MUHALEFET AKP’NİN İŞİNİ KOLAYLAŞTIRIYOR

Dış politika konularında muhalefet, hükümetin eline malzeme vermemek için onlarda şöyle bir savunmaya geçiyorlar. ‘Biz farkındayız. Bununla kutuplaşma yaratmaya çalışmak istiyorlar. Toplumun milliyetçi duygularından faydalanmak istiyorlar. Biz bununla zıtlaşırsak seçmeni kaybederiz.’ Bu nedenle akıntıya kürek çekiyorlar. Ama yanlış, sonuçta AKP’ye yarayan bir tutum oluyor ve muhalefet gerçek gündeme odaklayamıyor. Dün 8 TL’lik doları konuşmak yerine, CHP kalkıp Fransa boykotunu doğrudur demeye getirdi. Özellikle Ana muhalefette bu tür yanlış durmuşlar var. Bu tabi AKP’nin işini zaman zaman kolaylaştırıyor.

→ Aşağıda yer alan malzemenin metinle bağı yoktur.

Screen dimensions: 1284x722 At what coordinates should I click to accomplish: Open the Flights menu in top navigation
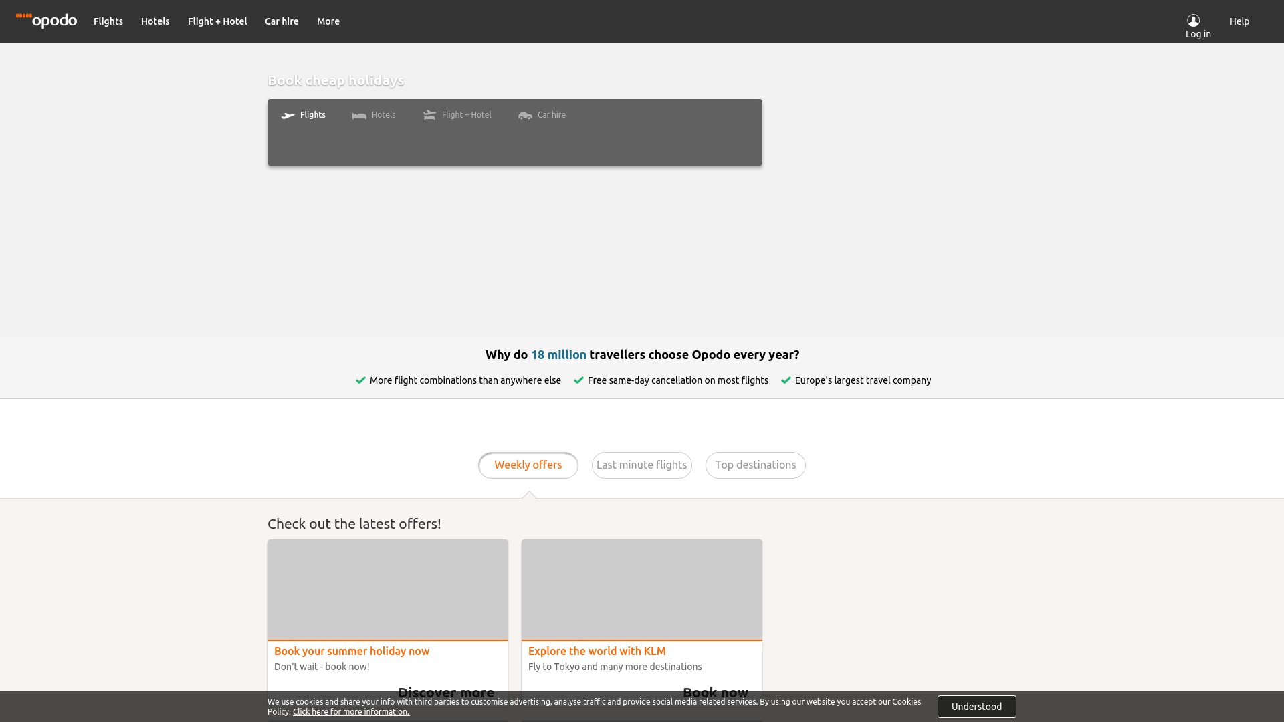(108, 21)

İKTİDARA OLAN GÜVENSİZLİK DÖVİZLERE DE YANSIYOR

Bu mesele ciddi ölçüde bir güven bunalımı meselesidir. Bu hükümet, hukuk devleti diye bir şey tanımıyor. Son derece tek adam rejimi uygulanıyor. Anayasa Mahkemesini bile tanımaz hale geldiler. Böylesi dönemlerde herkes içine kapanır. Güvensizlik birçok şeyi bozar. Fiyatları yükseltir. Yabancı para girişini engeller. Bunlar hep güven meselesi ile ilgilidir. Bu nedenle güven duyulacak bir iktidarın gelmesi halinde hem yabancıların Türkiye’ye bakışı değişir hem de Türkiye’deki aktörlerin geleceğe bakışı değişir. Bunlar birdenbire düşünün gelmeyen yabancı güvenip gelmeye başladığı takdirde döviz arzı artar. Arz artınca döviz fiyatı düşer. Döviz fiyatı düşünce daha kolay ithalat ve üretim yapılır. İnsanlar dövize değil, Türk lirasına yönelim olur. Burada güven faktörü çok ciddi bir faktördür. Bu da anca siyaseten çözülür.